**Problem details**. Rewrite the material starting at the line containing "The width and height of the screenshot is (527, 253)." and ending at the end of the material, swapping "rainbow" for "striped" and changing nothing else. Leave the pictures out.

**Data shown**.

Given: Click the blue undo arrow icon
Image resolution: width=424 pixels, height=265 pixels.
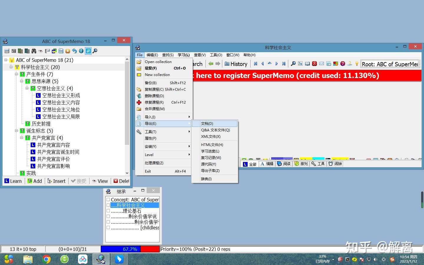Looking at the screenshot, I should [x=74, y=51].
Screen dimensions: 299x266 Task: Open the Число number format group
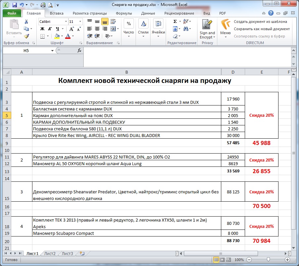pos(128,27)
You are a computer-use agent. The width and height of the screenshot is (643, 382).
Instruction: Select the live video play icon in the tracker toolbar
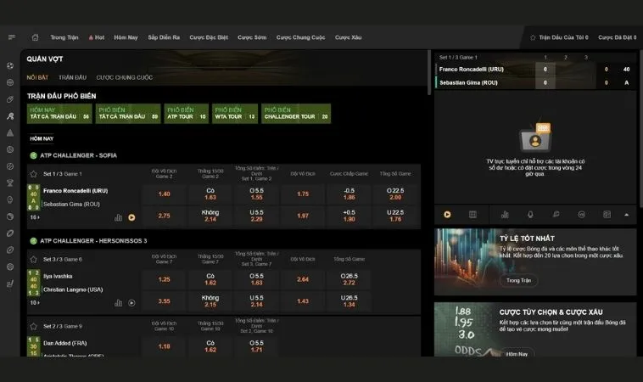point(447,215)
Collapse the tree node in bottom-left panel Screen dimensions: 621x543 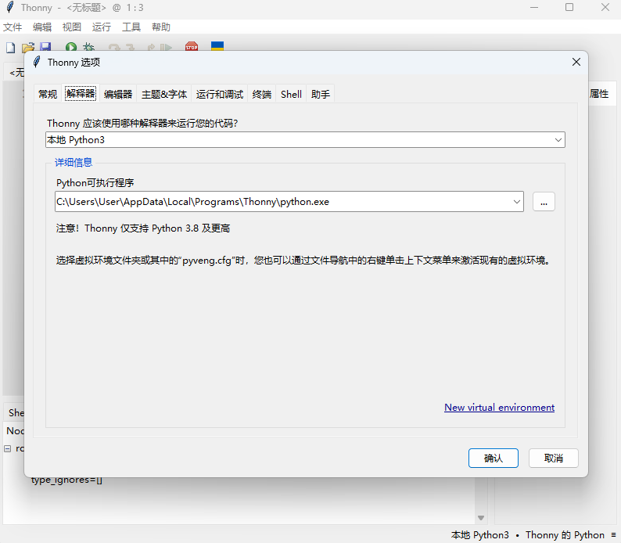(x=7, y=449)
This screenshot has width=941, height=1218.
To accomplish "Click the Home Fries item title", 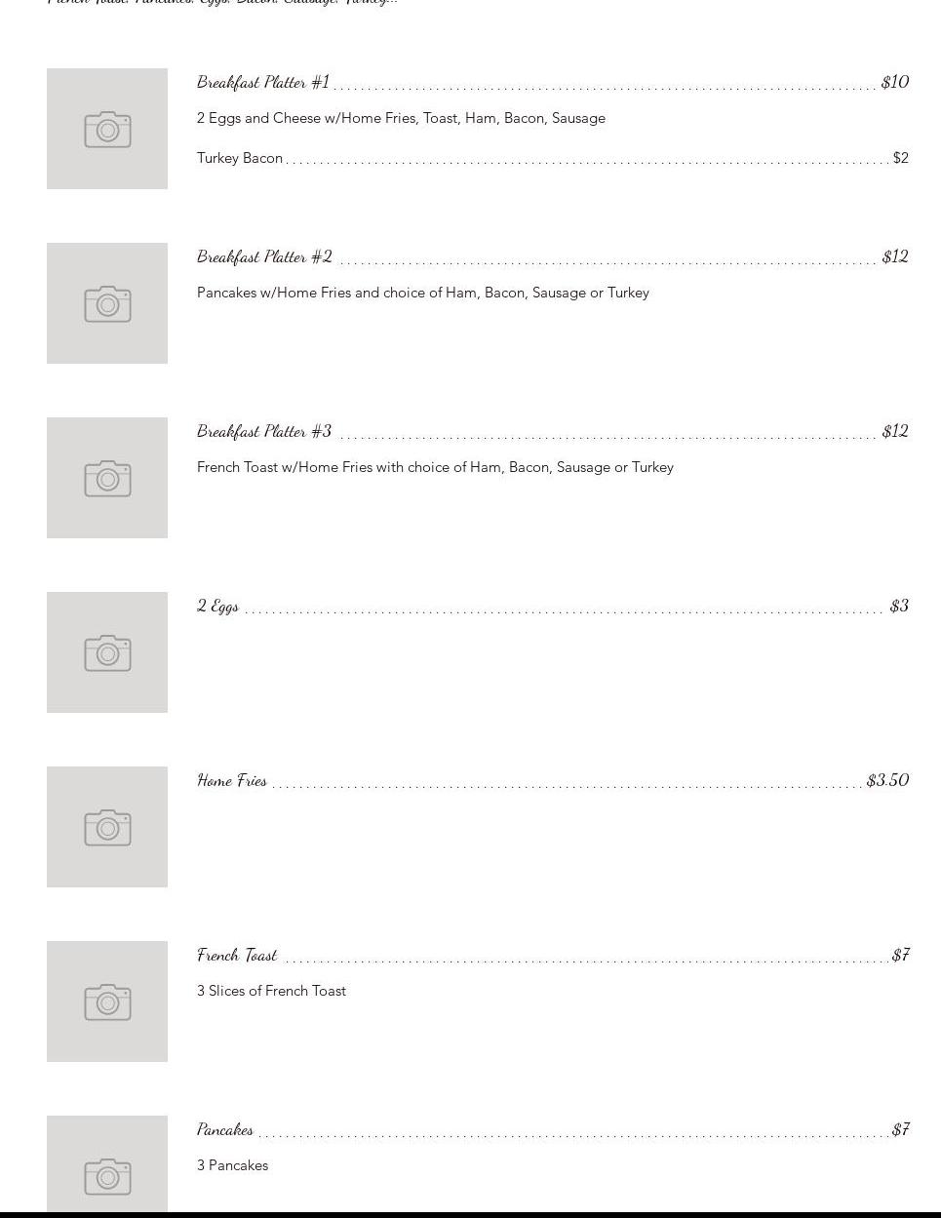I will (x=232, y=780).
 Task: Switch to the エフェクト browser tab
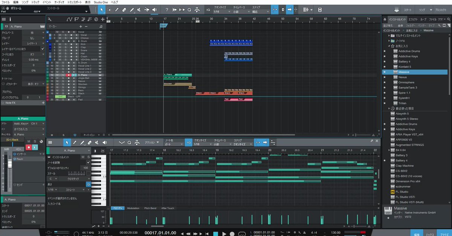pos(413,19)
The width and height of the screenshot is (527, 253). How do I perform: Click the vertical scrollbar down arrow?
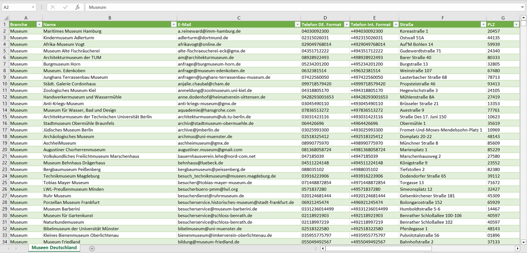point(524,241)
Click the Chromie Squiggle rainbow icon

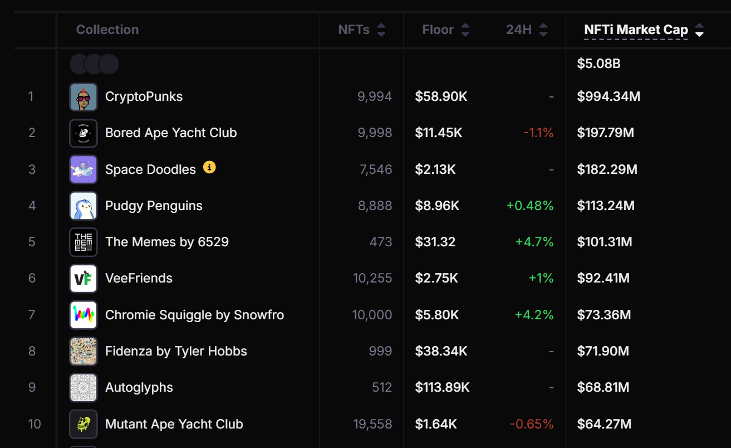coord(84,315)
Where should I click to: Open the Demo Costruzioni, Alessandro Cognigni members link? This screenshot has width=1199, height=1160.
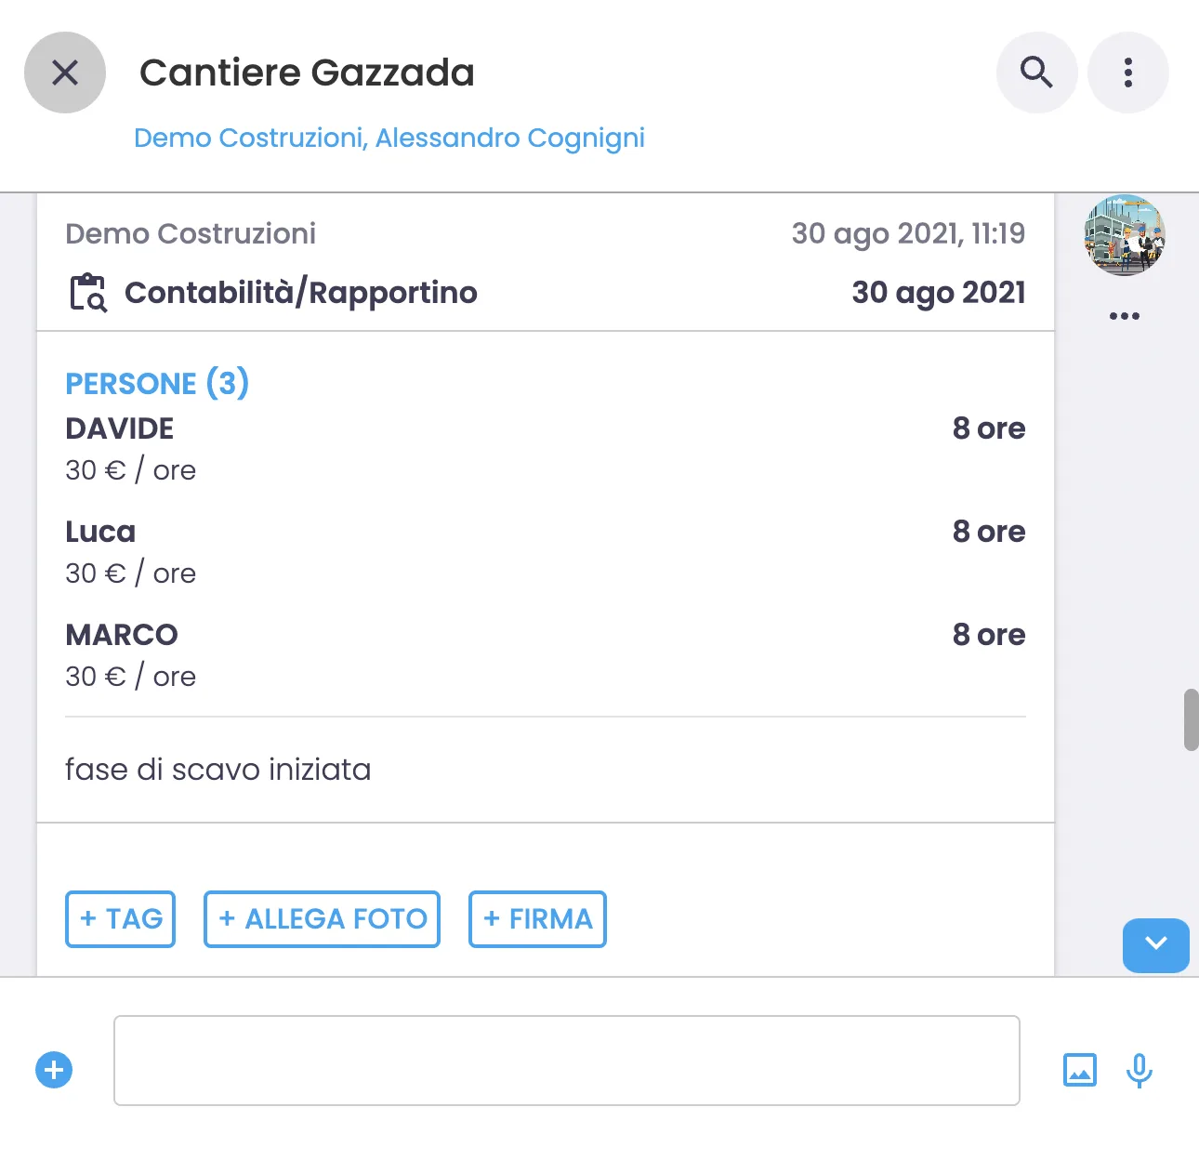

**Problem solution**.
The width and height of the screenshot is (527, 253). How do I perform: Click the vertical scrollbar down arrow?
point(524,241)
Click the Chromie Squiggle striped icon

coord(84,315)
Where should I click to: Open the Demo Costruzioni, Alessandro Cognigni members link? This screenshot has width=1199, height=1160.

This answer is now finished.